As players progress through the game they can unlock offers at local cafés and restaurants throughout Melbourne through a collaboration with the restaurant search and discovery service Zomato.

“As you unlock more markers, you unlock what is essentially a hidden city within Melbourne,” says game developer and Swinburne Games and Interactivity course director Dr Troy Innocent.

When a marker is scanned with a player’s smartphone a digital overlay emerges, unlocking more of the map and enabling the player to continue their hunt for markers. They also earn in-game currency used to influence key locations and claim the city for their faction.

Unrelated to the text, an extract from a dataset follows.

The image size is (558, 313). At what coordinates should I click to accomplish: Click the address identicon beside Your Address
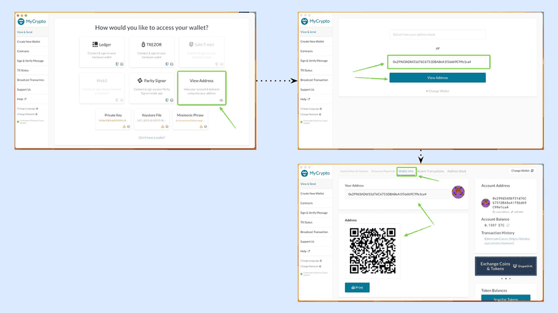pos(459,193)
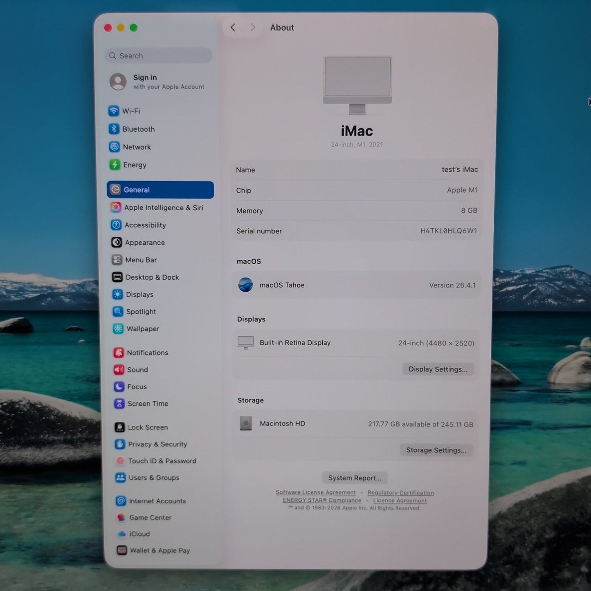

Combining real-world and digital elements, Wayfinder Live captures the live play made famous by global sensation Pokémon Go. Wayfinder Live also features a design that encourages players to explore real-life environments and to interact with other players.

Inspiring a new reality

“I first started exploring this idea during an art residency in Tokyo. It was my way of finding my way around the city, literally. It was my first time living in Japan, so I started making objects and placing them into the streets of Tokyo. It was a playful way to orientate myself,” says Dr Innocent.

This work allowed Dr Innocent to work with the City of Melbourne, and to stage games in Ogaki, Istanbul, Adelaide and Sydney, which led to Wayfinder Live being commissioned as part of Melbourne International Games Week (MIGW). Running from 29 October to 6 November, the week includes a range of events, conferences and activities by and for people who love games.

As part of MIGW, PAX Australia will be held at the Melbourne Convention Centre, where Dr Innocent will encourage conference-goers to explore the rest of Melbourne by playing Wayfinder Live.

“Because PAX Australia sits out on the edge of the city, one of the goals of Wayfinder Live is to draw people into the broader cityscape. When people leave PAX, instead of getting the tram home, they can go out and explore more of Melbourne.”

Wayfinder Live will be available to play as part of Melbourne International Games Week, running October 29 to November 6.